▶ _EXERCISE OBJECTIVE_
What follows is data; output all of it exactly as given.

┌──

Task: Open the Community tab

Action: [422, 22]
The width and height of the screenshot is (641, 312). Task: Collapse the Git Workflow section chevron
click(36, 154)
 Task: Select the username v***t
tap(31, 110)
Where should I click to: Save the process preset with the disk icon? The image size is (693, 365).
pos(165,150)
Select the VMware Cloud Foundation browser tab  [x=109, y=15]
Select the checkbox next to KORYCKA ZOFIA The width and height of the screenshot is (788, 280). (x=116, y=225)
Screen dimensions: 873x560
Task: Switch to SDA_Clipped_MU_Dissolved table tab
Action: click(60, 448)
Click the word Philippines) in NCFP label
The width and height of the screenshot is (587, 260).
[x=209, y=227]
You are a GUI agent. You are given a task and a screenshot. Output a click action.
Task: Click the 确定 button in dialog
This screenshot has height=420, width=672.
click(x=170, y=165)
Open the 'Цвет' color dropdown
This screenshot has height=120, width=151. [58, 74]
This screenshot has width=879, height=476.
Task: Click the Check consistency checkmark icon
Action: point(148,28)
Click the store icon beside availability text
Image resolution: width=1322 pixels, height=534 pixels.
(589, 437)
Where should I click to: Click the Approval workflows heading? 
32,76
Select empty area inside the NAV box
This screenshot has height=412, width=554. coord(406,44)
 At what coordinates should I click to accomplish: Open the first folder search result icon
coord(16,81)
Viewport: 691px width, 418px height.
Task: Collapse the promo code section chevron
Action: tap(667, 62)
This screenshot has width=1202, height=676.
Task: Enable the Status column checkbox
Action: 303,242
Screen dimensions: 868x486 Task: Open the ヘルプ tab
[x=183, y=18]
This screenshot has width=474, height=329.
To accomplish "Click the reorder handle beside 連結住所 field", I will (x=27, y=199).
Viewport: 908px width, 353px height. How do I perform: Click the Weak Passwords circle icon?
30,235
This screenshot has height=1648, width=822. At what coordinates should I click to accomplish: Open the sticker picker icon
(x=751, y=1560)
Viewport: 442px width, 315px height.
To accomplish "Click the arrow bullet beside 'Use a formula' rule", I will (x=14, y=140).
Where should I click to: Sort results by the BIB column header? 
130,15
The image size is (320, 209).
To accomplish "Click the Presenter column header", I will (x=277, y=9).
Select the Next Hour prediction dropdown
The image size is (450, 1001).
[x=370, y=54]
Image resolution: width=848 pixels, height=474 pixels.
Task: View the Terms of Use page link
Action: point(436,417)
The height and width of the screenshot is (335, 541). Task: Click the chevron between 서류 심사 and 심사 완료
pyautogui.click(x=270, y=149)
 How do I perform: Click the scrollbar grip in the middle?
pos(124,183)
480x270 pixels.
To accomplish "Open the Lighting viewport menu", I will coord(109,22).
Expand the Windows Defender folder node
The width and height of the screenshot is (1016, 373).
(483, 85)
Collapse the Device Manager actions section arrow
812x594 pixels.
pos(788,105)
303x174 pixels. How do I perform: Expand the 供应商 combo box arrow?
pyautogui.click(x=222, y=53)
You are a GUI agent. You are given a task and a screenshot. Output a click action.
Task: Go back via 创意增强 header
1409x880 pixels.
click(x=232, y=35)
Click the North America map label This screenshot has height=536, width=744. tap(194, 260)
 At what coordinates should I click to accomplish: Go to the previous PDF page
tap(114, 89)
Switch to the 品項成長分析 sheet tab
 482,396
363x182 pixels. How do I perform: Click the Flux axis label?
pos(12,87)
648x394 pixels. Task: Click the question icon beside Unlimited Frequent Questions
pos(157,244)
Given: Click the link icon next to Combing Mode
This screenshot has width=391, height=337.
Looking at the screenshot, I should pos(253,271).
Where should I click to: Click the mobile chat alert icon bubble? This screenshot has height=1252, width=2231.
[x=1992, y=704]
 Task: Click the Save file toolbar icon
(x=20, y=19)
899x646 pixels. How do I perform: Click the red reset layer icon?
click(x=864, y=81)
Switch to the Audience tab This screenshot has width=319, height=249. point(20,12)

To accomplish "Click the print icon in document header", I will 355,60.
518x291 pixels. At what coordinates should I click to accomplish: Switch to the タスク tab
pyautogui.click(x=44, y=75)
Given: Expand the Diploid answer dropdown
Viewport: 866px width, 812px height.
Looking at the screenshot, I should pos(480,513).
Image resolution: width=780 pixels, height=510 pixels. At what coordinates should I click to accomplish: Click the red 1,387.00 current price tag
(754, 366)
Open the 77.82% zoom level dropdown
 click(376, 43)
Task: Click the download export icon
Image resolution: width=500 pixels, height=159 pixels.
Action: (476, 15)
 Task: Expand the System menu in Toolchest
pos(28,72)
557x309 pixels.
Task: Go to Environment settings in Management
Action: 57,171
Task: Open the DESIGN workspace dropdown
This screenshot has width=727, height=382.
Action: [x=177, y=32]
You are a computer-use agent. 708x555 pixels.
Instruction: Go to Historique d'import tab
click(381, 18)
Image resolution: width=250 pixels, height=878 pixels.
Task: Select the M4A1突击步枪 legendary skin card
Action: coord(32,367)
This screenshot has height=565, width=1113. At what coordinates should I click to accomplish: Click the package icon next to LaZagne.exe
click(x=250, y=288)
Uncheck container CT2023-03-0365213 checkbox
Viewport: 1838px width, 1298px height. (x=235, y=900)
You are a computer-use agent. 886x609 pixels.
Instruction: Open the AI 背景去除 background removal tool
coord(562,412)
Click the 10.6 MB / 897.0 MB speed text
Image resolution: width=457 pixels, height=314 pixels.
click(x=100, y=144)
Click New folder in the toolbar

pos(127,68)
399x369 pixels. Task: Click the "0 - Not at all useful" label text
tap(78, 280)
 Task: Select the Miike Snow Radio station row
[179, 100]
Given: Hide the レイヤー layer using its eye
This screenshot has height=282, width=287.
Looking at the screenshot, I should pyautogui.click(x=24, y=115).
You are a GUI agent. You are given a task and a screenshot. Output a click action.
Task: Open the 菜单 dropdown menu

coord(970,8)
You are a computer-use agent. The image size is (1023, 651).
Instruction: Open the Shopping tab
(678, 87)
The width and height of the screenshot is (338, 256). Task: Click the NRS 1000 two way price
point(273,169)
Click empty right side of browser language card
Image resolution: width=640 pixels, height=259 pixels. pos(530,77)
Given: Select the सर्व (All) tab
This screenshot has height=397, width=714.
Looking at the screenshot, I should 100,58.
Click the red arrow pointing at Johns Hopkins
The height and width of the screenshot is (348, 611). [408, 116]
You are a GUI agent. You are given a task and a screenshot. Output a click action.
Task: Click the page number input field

└──

▶ _YOUR SOLUTION_
Task: Open the Community tab

Action: [422, 22]
The width and height of the screenshot is (641, 312). Task: Collapse the Git Workflow section chevron
click(36, 154)
 Task: Select the username v***t
tap(31, 110)
Where should I click to: Save the process preset with the disk icon? The image size is (693, 365).
pos(165,150)
Select the VMware Cloud Foundation browser tab  [x=109, y=15]
Select the checkbox next to KORYCKA ZOFIA The width and height of the screenshot is (788, 280). (x=116, y=225)
Screen dimensions: 873x560
Task: Switch to SDA_Clipped_MU_Dissolved table tab
Action: click(60, 448)
Click the word Philippines) in NCFP label
The width and height of the screenshot is (587, 260).
[x=209, y=227]
You are a GUI agent. You are given a task and a screenshot. Output a click action.
Task: Click the 确定 button in dialog
This screenshot has height=420, width=672.
click(x=170, y=165)
Open the 'Цвет' color dropdown
This screenshot has height=120, width=151. [58, 74]
This screenshot has width=879, height=476.
Task: Click the Check consistency checkmark icon
Action: point(148,28)
Click the store icon beside availability text
Image resolution: width=1322 pixels, height=534 pixels.
(589, 437)
Where should I click to: Click the Approval workflows heading? 
32,76
Select empty area inside the NAV box
This screenshot has height=412, width=554. coord(406,44)
 At what coordinates should I click to accomplish: Open the first folder search result icon
coord(16,81)
Viewport: 691px width, 418px height.
Task: Collapse the promo code section chevron
Action: tap(667, 62)
This screenshot has width=1202, height=676.
Task: Enable the Status column checkbox
Action: 303,242
Screen dimensions: 868x486 Task: Open the ヘルプ tab
[x=183, y=18]
This screenshot has width=474, height=329.
To accomplish "Click the reorder handle beside 連結住所 field", I will (x=27, y=199).
Viewport: 908px width, 353px height. How do I perform: Click the Weak Passwords circle icon?
30,235
This screenshot has height=1648, width=822. At what coordinates should I click to accomplish: Open the sticker picker icon
(x=751, y=1560)
Viewport: 442px width, 315px height.
To accomplish "Click the arrow bullet beside 'Use a formula' rule", I will (x=14, y=140).
Where should I click to: Sort results by the BIB column header? 
130,15
The image size is (320, 209).
To accomplish "Click the Presenter column header", I will (x=277, y=9).
Select the Next Hour prediction dropdown
The image size is (450, 1001).
[x=370, y=54]
Image resolution: width=848 pixels, height=474 pixels.
Task: View the Terms of Use page link
Action: point(436,417)
The height and width of the screenshot is (335, 541). Task: Click the chevron between 서류 심사 and 심사 완료
pyautogui.click(x=270, y=149)
 How do I perform: Click the scrollbar grip in the middle?
pos(124,183)
480x270 pixels.
To accomplish "Open the Lighting viewport menu", I will coord(109,22).
Expand the Windows Defender folder node
The width and height of the screenshot is (1016, 373).
(483, 85)
Collapse the Device Manager actions section arrow
812x594 pixels.
pos(788,105)
303x174 pixels. How do I perform: Expand the 供应商 combo box arrow?
pyautogui.click(x=222, y=53)
You are a GUI agent. You are given a task and a screenshot. Output a click action.
Task: Go back via 创意增强 header
1409x880 pixels.
click(x=232, y=35)
Click the North America map label This screenshot has height=536, width=744. tap(194, 260)
 At what coordinates should I click to accomplish: Go to the previous PDF page
tap(114, 89)
Switch to the 品項成長分析 sheet tab
 482,396
363x182 pixels. How do I perform: Click the Flux axis label?
pos(12,87)
648x394 pixels. Task: Click the question icon beside Unlimited Frequent Questions
pos(157,244)
Given: Click the link icon next to Combing Mode
This screenshot has width=391, height=337.
Looking at the screenshot, I should pos(253,271).
Where should I click to: Click the mobile chat alert icon bubble? This screenshot has height=1252, width=2231.
[x=1992, y=704]
 Task: Click the Save file toolbar icon
(x=20, y=19)
899x646 pixels. How do I perform: Click the red reset layer icon?
click(x=864, y=81)
Switch to the Audience tab This screenshot has width=319, height=249. point(20,12)

To accomplish "Click the print icon in document header", I will 355,60.
518x291 pixels. At what coordinates should I click to accomplish: Switch to the タスク tab
pyautogui.click(x=44, y=75)
Given: Expand the Diploid answer dropdown
Viewport: 866px width, 812px height.
Looking at the screenshot, I should pos(480,513).
Image resolution: width=780 pixels, height=510 pixels. At what coordinates should I click to accomplish: Click the red 1,387.00 current price tag
(754, 366)
Open the 77.82% zoom level dropdown
 click(376, 43)
Task: Click the download export icon
Image resolution: width=500 pixels, height=159 pixels.
Action: (476, 15)
 Task: Expand the System menu in Toolchest
pos(28,72)
557x309 pixels.
Task: Go to Environment settings in Management
Action: 57,171
Task: Open the DESIGN workspace dropdown
This screenshot has width=727, height=382.
Action: [x=177, y=32]
You are a computer-use agent. 708x555 pixels.
Instruction: Go to Historique d'import tab
click(381, 18)
Image resolution: width=250 pixels, height=878 pixels.
Task: Select the M4A1突击步枪 legendary skin card
Action: coord(32,367)
This screenshot has height=565, width=1113. At what coordinates should I click to accomplish: Click the package icon next to LaZagne.exe
click(x=250, y=288)
Uncheck container CT2023-03-0365213 checkbox
Viewport: 1838px width, 1298px height. (x=235, y=900)
You are a computer-use agent. 886x609 pixels.
Instruction: Open the AI 背景去除 background removal tool
coord(562,412)
Click the 10.6 MB / 897.0 MB speed text
Image resolution: width=457 pixels, height=314 pixels.
click(x=100, y=144)
Click New folder in the toolbar

pos(127,68)
399x369 pixels. Task: Click the "0 - Not at all useful" label text
tap(78, 280)
 Task: Select the Miike Snow Radio station row
[179, 100]
Given: Hide the レイヤー layer using its eye
This screenshot has height=282, width=287.
Looking at the screenshot, I should pyautogui.click(x=24, y=115).
You are a GUI agent. You are given a task and a screenshot. Output a click action.
Task: Open the 菜单 dropdown menu

coord(970,8)
You are a computer-use agent. The image size is (1023, 651).
Instruction: Open the Shopping tab
(678, 87)
The width and height of the screenshot is (338, 256). Task: Click the NRS 1000 two way price
point(273,169)
Click empty right side of browser language card
Image resolution: width=640 pixels, height=259 pixels. pos(530,77)
Given: Select the सर्व (All) tab
This screenshot has height=397, width=714.
Looking at the screenshot, I should 100,58.
Click the red arrow pointing at Johns Hopkins
The height and width of the screenshot is (348, 611). [408, 116]
You are a GUI agent. You are given a task and a screenshot. Output a click action.
Task: Click the page number input field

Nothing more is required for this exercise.